Task objective: Without skipping anything, write out each record below exactly.

Data excerpts:

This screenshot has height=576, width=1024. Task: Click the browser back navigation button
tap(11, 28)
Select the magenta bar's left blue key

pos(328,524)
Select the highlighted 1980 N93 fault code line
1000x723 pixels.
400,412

Exercise answer:
This screenshot has height=576, width=1024. Task: Click the browser back navigation button
tap(11, 28)
Select the magenta bar's left blue key

pos(328,524)
Select the highlighted 1980 N93 fault code line
1000x723 pixels.
400,412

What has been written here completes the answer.